**Task brief:**
Nothing in the entries should change; repeat them exactly.
*** Source material Section Begins ***
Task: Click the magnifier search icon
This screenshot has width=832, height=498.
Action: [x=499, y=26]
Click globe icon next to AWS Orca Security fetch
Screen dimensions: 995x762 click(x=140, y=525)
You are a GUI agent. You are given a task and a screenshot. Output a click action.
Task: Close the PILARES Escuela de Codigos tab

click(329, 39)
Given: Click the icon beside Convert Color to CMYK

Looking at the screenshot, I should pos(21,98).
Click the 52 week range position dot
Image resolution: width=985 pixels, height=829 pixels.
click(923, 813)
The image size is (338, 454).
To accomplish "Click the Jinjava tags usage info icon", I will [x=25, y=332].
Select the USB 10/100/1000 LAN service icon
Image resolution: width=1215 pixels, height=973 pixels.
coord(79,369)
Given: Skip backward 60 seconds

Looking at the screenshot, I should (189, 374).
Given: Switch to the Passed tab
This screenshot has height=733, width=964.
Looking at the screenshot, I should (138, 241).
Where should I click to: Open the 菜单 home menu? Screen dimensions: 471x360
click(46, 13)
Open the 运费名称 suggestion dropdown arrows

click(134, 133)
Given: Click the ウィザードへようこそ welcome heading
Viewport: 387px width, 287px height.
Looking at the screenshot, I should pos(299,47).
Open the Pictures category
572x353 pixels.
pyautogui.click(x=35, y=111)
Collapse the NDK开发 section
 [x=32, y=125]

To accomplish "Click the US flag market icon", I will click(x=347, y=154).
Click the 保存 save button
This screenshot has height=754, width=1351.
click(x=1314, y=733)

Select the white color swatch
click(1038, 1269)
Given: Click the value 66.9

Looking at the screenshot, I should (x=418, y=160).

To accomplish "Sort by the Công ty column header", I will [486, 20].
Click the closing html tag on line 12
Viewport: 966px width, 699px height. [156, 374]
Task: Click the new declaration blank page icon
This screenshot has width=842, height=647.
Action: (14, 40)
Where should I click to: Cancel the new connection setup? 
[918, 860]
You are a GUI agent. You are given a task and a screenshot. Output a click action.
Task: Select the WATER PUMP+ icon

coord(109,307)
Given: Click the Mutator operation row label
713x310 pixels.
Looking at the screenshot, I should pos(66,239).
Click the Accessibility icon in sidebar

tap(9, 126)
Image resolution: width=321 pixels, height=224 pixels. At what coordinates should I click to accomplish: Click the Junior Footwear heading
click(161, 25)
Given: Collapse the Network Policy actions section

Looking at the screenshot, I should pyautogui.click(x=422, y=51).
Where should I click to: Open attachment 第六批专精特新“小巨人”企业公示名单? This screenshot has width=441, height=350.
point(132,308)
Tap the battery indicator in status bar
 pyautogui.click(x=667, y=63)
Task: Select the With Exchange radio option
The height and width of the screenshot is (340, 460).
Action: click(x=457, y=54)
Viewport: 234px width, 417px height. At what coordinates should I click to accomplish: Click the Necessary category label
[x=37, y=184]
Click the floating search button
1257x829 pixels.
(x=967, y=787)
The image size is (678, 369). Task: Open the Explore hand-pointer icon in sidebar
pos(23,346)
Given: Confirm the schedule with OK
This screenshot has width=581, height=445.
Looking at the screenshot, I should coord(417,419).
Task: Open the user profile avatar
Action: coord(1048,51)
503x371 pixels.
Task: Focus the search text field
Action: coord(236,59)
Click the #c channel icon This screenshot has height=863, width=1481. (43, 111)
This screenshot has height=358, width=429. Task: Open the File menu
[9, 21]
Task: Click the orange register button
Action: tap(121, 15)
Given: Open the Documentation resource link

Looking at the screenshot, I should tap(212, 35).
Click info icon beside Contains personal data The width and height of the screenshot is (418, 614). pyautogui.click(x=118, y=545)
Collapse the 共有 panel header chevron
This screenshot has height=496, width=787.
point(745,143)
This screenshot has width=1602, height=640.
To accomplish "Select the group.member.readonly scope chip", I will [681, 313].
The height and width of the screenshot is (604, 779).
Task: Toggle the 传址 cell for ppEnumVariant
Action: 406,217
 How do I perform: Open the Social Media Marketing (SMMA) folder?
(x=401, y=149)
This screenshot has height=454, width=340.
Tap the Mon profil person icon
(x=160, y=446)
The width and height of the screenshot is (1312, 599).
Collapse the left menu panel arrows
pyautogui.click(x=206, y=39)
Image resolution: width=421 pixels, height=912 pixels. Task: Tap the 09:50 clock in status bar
*** Source material Section Ends ***
**Task response:**
Task: Click the magnifier search icon
This screenshot has width=832, height=498.
Action: [x=499, y=26]
Click globe icon next to AWS Orca Security fetch
Screen dimensions: 995x762 click(x=140, y=525)
You are a GUI agent. You are given a task and a screenshot. Output a click action.
Task: Close the PILARES Escuela de Codigos tab

click(329, 39)
Given: Click the icon beside Convert Color to CMYK

Looking at the screenshot, I should pos(21,98).
Click the 52 week range position dot
Image resolution: width=985 pixels, height=829 pixels.
click(923, 813)
The image size is (338, 454).
To accomplish "Click the Jinjava tags usage info icon", I will [x=25, y=332].
Select the USB 10/100/1000 LAN service icon
Image resolution: width=1215 pixels, height=973 pixels.
coord(79,369)
Given: Skip backward 60 seconds

Looking at the screenshot, I should (189, 374).
Given: Switch to the Passed tab
This screenshot has height=733, width=964.
Looking at the screenshot, I should (138, 241).
Where should I click to: Open the 菜单 home menu? Screen dimensions: 471x360
click(46, 13)
Open the 运费名称 suggestion dropdown arrows

click(134, 133)
Given: Click the ウィザードへようこそ welcome heading
Viewport: 387px width, 287px height.
Looking at the screenshot, I should pos(299,47).
Open the Pictures category
572x353 pixels.
pyautogui.click(x=35, y=111)
Collapse the NDK开发 section
 [x=32, y=125]

To accomplish "Click the US flag market icon", I will click(x=347, y=154).
Click the 保存 save button
This screenshot has height=754, width=1351.
click(x=1314, y=733)

Select the white color swatch
click(1038, 1269)
Given: Click the value 66.9

Looking at the screenshot, I should (x=418, y=160).

To accomplish "Sort by the Công ty column header", I will [486, 20].
Click the closing html tag on line 12
Viewport: 966px width, 699px height. [156, 374]
Task: Click the new declaration blank page icon
This screenshot has width=842, height=647.
Action: (14, 40)
Where should I click to: Cancel the new connection setup? 
[918, 860]
You are a GUI agent. You are given a task and a screenshot. Output a click action.
Task: Select the WATER PUMP+ icon

coord(109,307)
Given: Click the Mutator operation row label
713x310 pixels.
Looking at the screenshot, I should pos(66,239).
Click the Accessibility icon in sidebar

tap(9, 126)
Image resolution: width=321 pixels, height=224 pixels. At what coordinates should I click to accomplish: Click the Junior Footwear heading
click(161, 25)
Given: Collapse the Network Policy actions section

Looking at the screenshot, I should pyautogui.click(x=422, y=51).
Where should I click to: Open attachment 第六批专精特新“小巨人”企业公示名单? This screenshot has width=441, height=350.
point(132,308)
Tap the battery indicator in status bar
 pyautogui.click(x=667, y=63)
Task: Select the With Exchange radio option
The height and width of the screenshot is (340, 460).
Action: click(x=457, y=54)
Viewport: 234px width, 417px height. At what coordinates should I click to accomplish: Click the Necessary category label
[x=37, y=184]
Click the floating search button
1257x829 pixels.
(x=967, y=787)
The image size is (678, 369). Task: Open the Explore hand-pointer icon in sidebar
pos(23,346)
Given: Confirm the schedule with OK
This screenshot has width=581, height=445.
Looking at the screenshot, I should coord(417,419).
Task: Open the user profile avatar
Action: coord(1048,51)
503x371 pixels.
Task: Focus the search text field
Action: coord(236,59)
Click the #c channel icon This screenshot has height=863, width=1481. (43, 111)
This screenshot has height=358, width=429. Task: Open the File menu
[9, 21]
Task: Click the orange register button
Action: tap(121, 15)
Given: Open the Documentation resource link

Looking at the screenshot, I should tap(212, 35).
Click info icon beside Contains personal data The width and height of the screenshot is (418, 614). pyautogui.click(x=118, y=545)
Collapse the 共有 panel header chevron
This screenshot has height=496, width=787.
point(745,143)
This screenshot has width=1602, height=640.
To accomplish "Select the group.member.readonly scope chip", I will [681, 313].
The height and width of the screenshot is (604, 779).
Task: Toggle the 传址 cell for ppEnumVariant
Action: 406,217
 How do I perform: Open the Social Media Marketing (SMMA) folder?
(x=401, y=149)
This screenshot has height=454, width=340.
Tap the Mon profil person icon
(x=160, y=446)
The width and height of the screenshot is (1312, 599).
Collapse the left menu panel arrows
pyautogui.click(x=206, y=39)
Image resolution: width=421 pixels, height=912 pixels. Task: Tap the 09:50 clock in status bar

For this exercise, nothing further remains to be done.